==== EXERCISE DATA ====

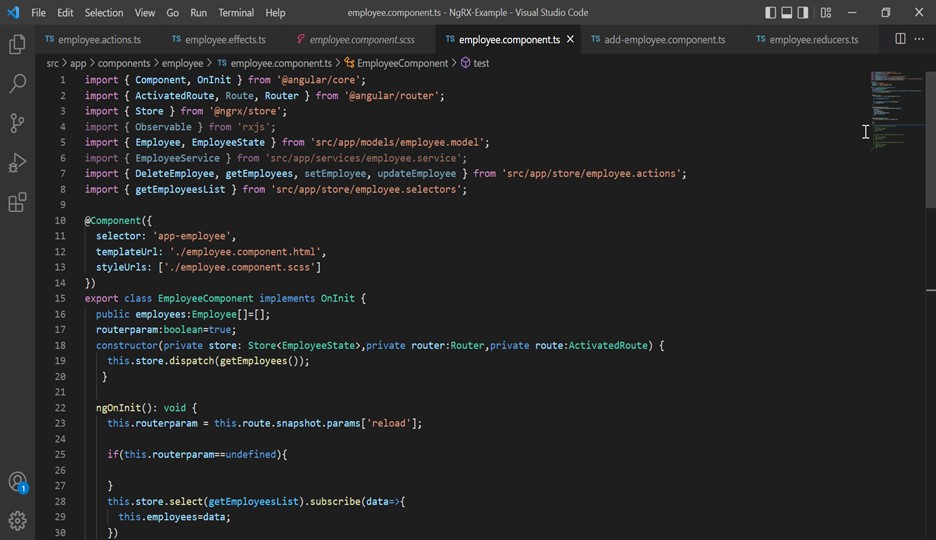The width and height of the screenshot is (936, 540).
Task: Open the Extensions view icon
Action: click(17, 203)
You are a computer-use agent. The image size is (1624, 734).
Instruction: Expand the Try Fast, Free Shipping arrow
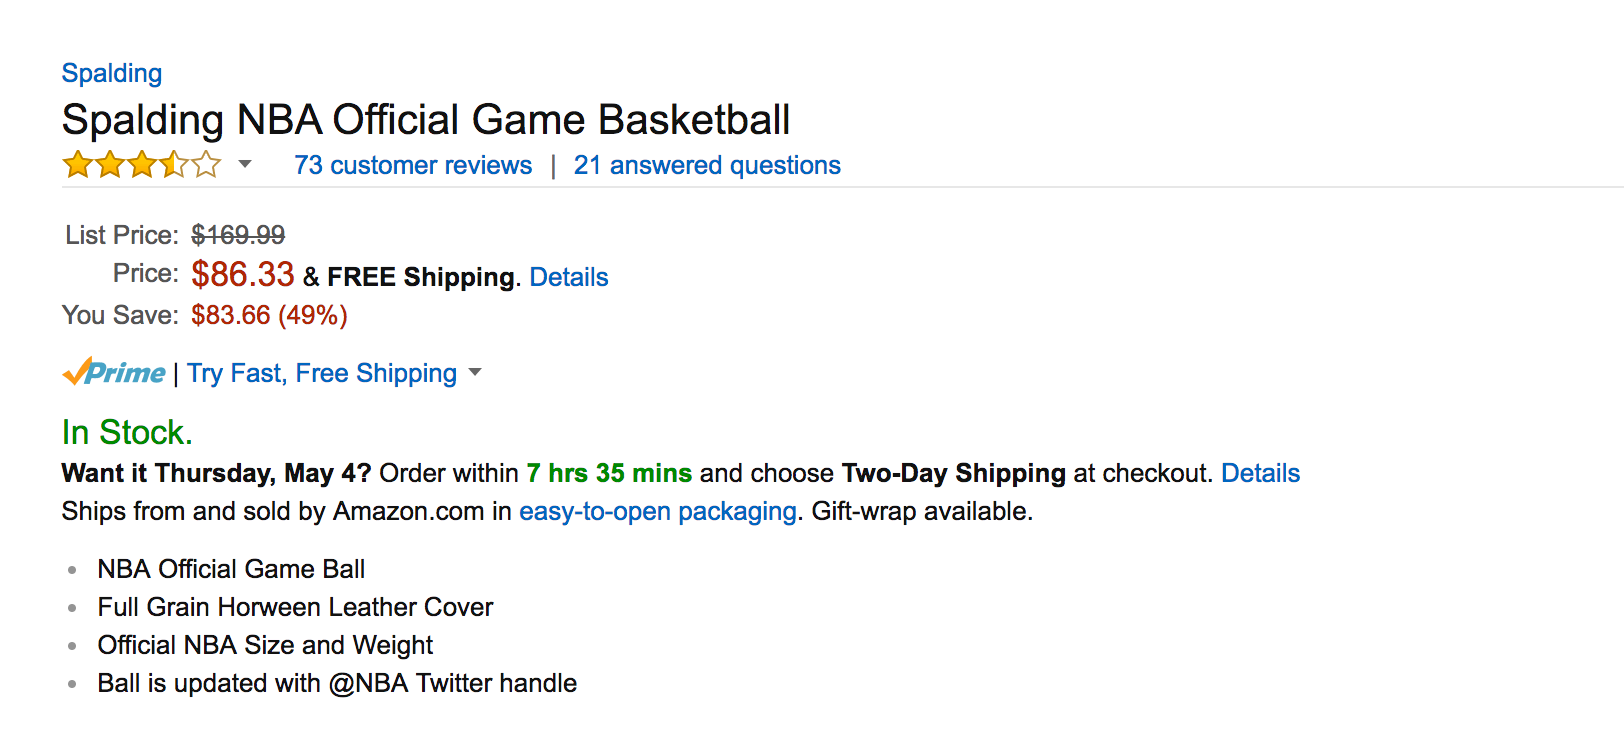[x=475, y=372]
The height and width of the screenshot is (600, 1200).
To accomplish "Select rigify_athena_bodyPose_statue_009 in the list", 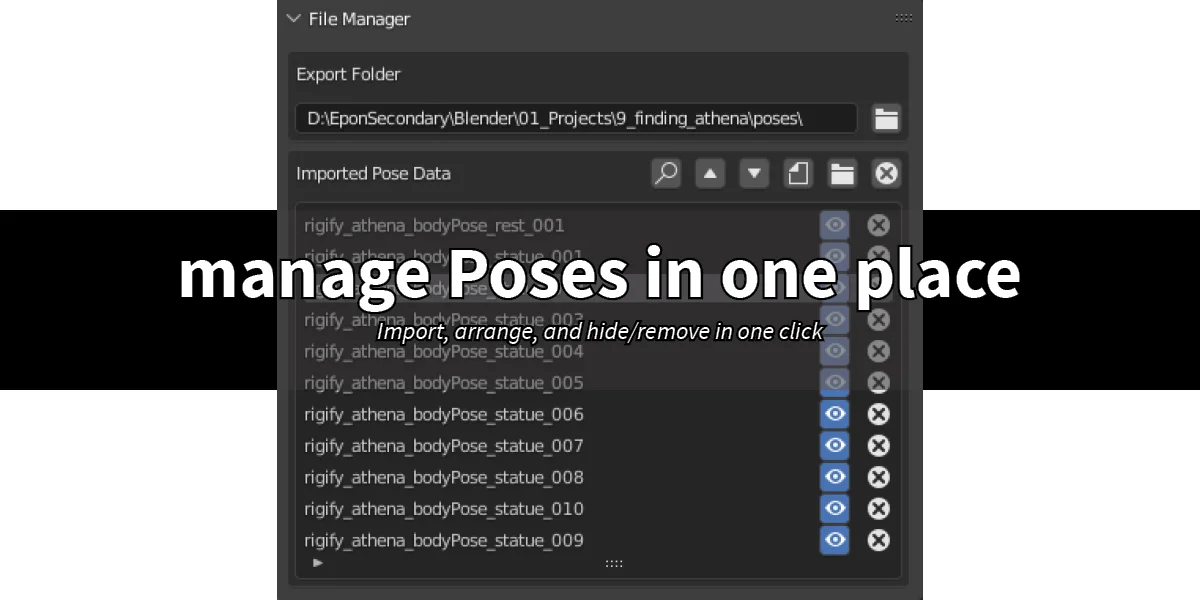I will 500,540.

====

INSTRUCTIONS TO FOLLOW
Only one part of the listing is wanted: the lines from the one containing "You are a computer-use" through the one containing "The height and", both included. Please transcribe it exactly, leaving out the pictures.

RESULT OF THE EXERCISE
You are a computer-use agent. The image size is (1624, 734).
Instruction: Expand the Try Fast, Free Shipping arrow
[x=475, y=372]
The height and width of the screenshot is (600, 1200).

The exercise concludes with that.